Her hand went into his even though the music was a distant drone without a discernible tempo.
He was too compelling to resist, though. It wasn’t the outfit, either. She understood that some animals were innately dominant. He was one of them and he ought to send her scurrying, but she was too fascinated. She was utterly riveted by him and her reaction to his air of supremacy.
She distantly noted that she would have to tell her mother to find her a good-natured beta male so she wouldn’t be so completely overwhelmed by the simple act of being held in a man’s arms.
This was biology, she told herself through the fog of her deepening attraction. She was reacting to a chemistry that didn’t come from a mix of beakers, but from the scent of pheromones off skin. Receptive male meets receptive female. The pseudoerotic nature of their disguised identities and their clandestine meeting on an unlit rooftop exaggerated the excitement.

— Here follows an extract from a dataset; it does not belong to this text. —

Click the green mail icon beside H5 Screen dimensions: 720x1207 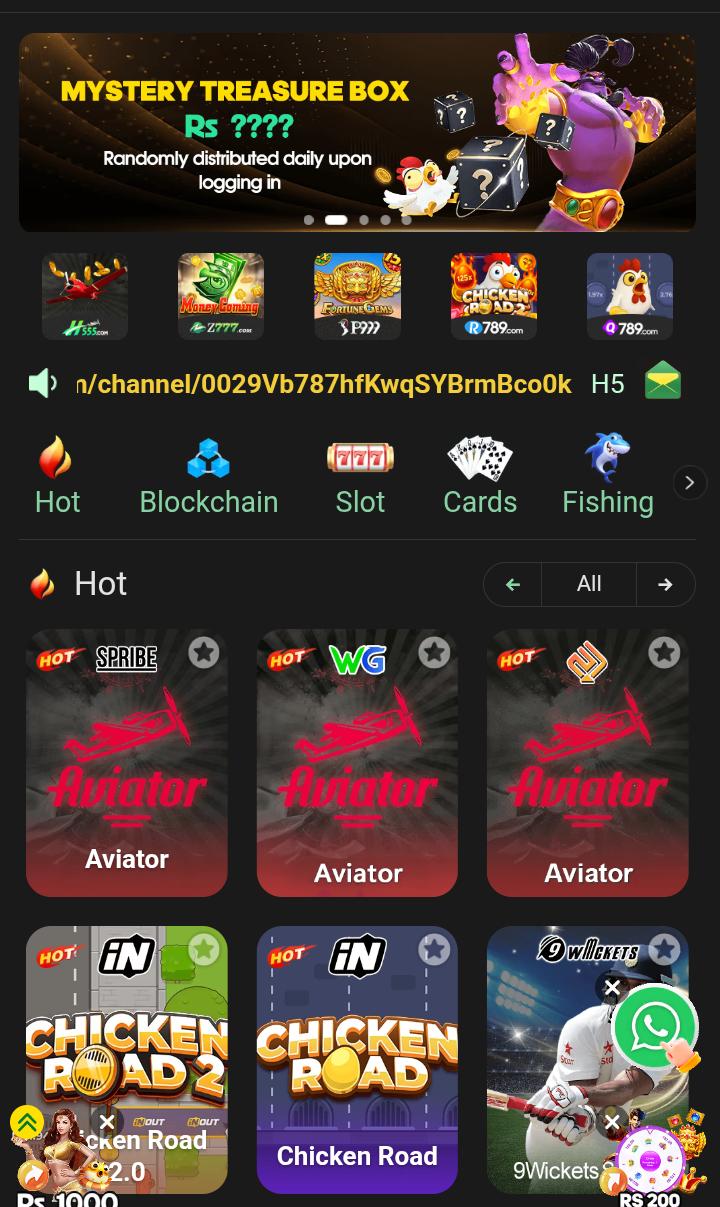tap(662, 381)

But even as her head tried to explain it and dismiss it, her body grew pliant and her feet shifted closer into his sphere. She wasn’t acting like herself, but she would never have an encounter like this again, when she could be someone else, free of commitment and the constraints of being Pia Montero. When her physical appearance and other shackles of identity were so absent she was nothing but the energy of pure, universal womanhood.
And he was all man.
“I want to kiss you,” he said in a voice that rumbled deep in his chest.
Her pulse skipped. It was only a kiss. She wanted to feel his mouth, to experience him. “I want that, too.”
“Come here.”
It was magnetic attraction rather than his arms that pulled her as she followed him into the shadow of the chimney. She couldn’t discern his features at all as he slipped his mask up, knocking his hat away.

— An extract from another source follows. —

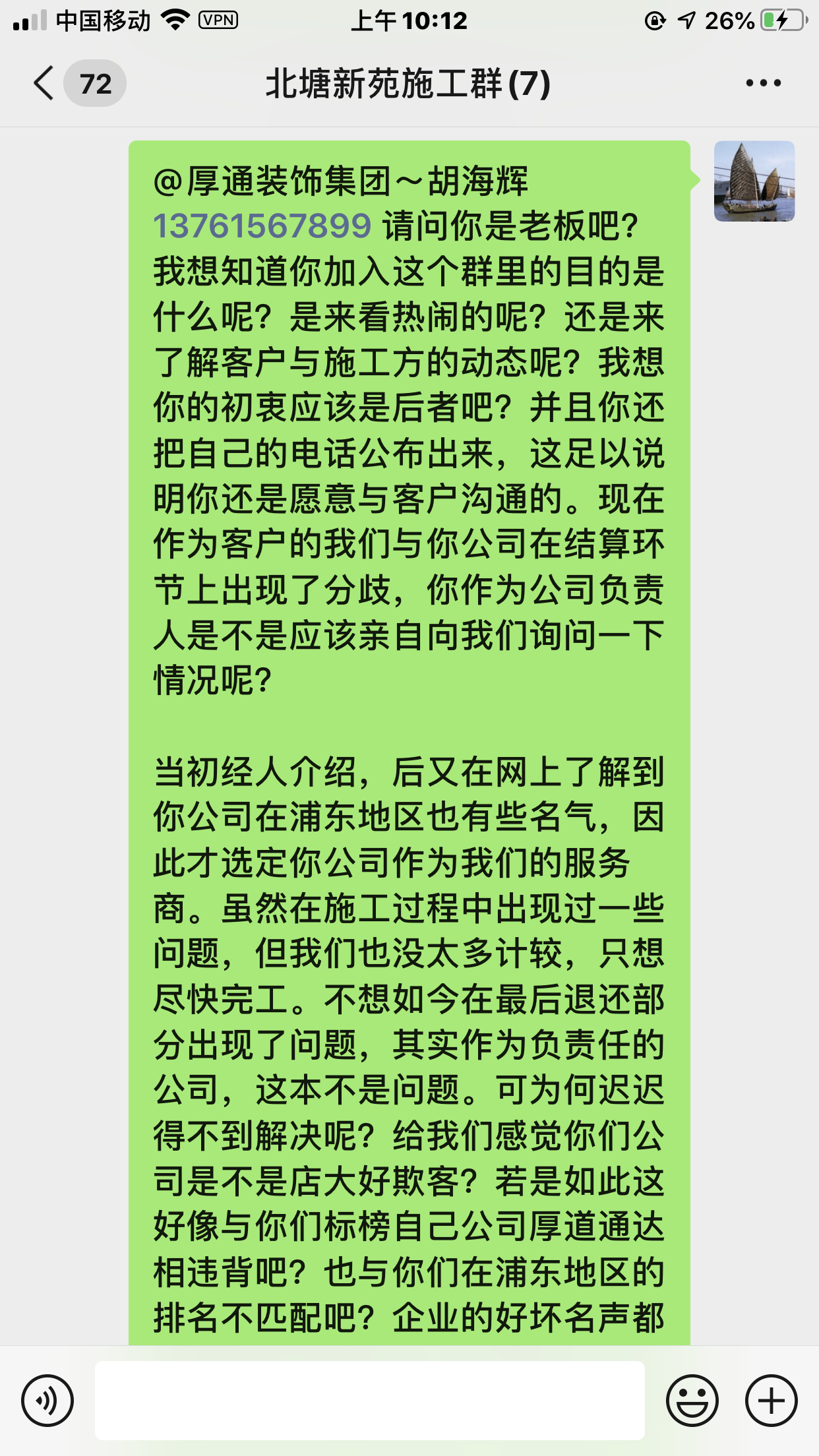This screenshot has width=819, height=1456.
Task: Open the plus attachments menu
Action: 771,1400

His arms encircled her and his mouth brushed against her cheek, seeking and finding hers.
An electric current jolted through her at first contact, leaving her tense and waiting when he drew back slightly, his breath catching the way hers had.

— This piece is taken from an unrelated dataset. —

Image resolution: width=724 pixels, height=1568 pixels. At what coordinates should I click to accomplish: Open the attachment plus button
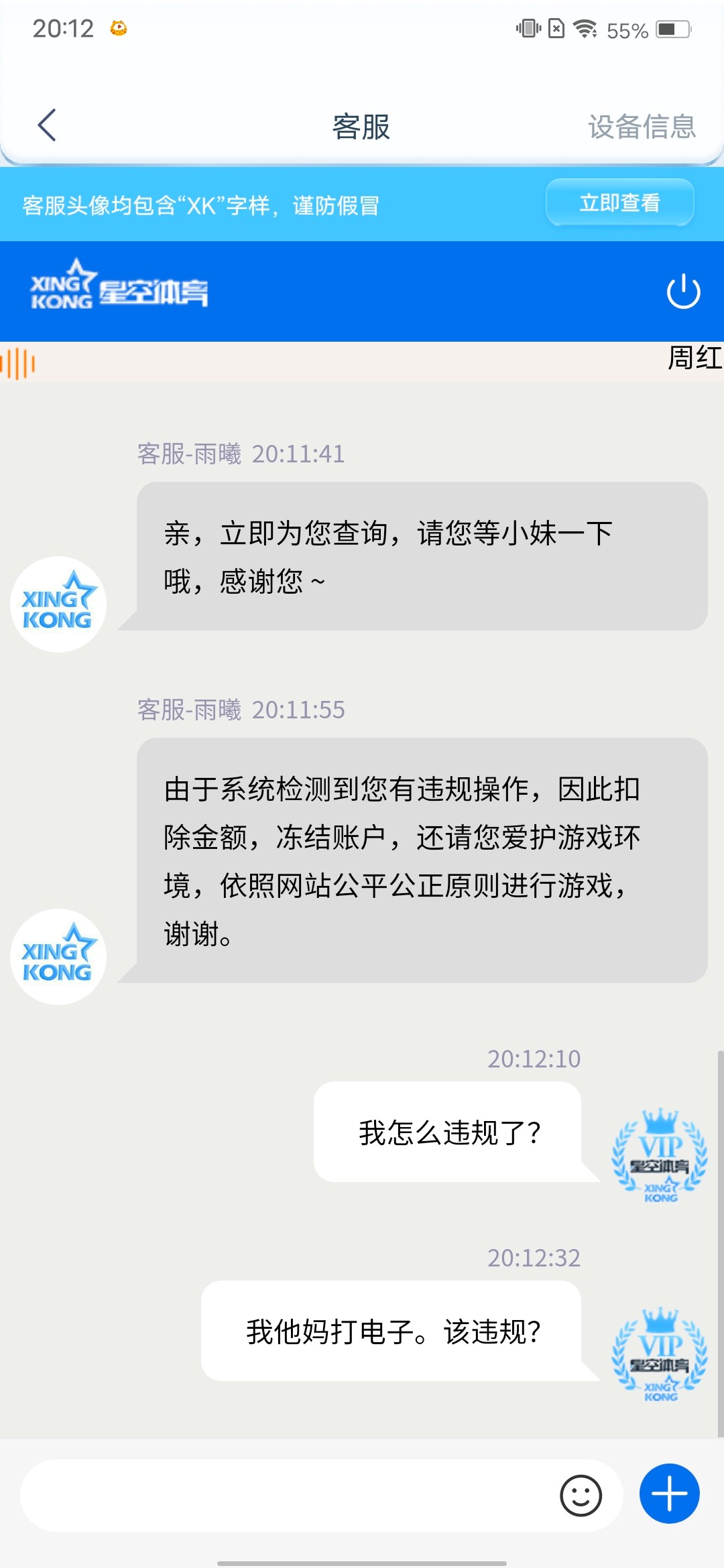669,1494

She wasn’t great at kissing. It was yet another of those human interactions that had eluded her, but as his mouth returned, she discovered she liked it. His lips settled firmly across hers, flooding her with incredible heat, smooth and unhurried. As if they had all the time in the world for stolen kisses.
Her hand found his stubbled cheek and she enjoyed the abrasion against her palm as much as the lazy play of his mouth against hers. He teased her like that a few times, deepening the kiss with incremental degrees until she was parting her lips to catch his, wanting more. Her tongue darted out on instinct, practically begging for more.
With a growl in his throat, he settled into a hot kiss of intense passion, something she recognized with a fresh jolt of surprise and excitement. Then she lost the ability to consider what was happening to her as his strong arms pulled her into a world of pure sensual pleasure. The strength and safety of his embrace was all that held her together as she shuddered under an onslaught of pleasure so intense a helpless noise throbbed in her throat.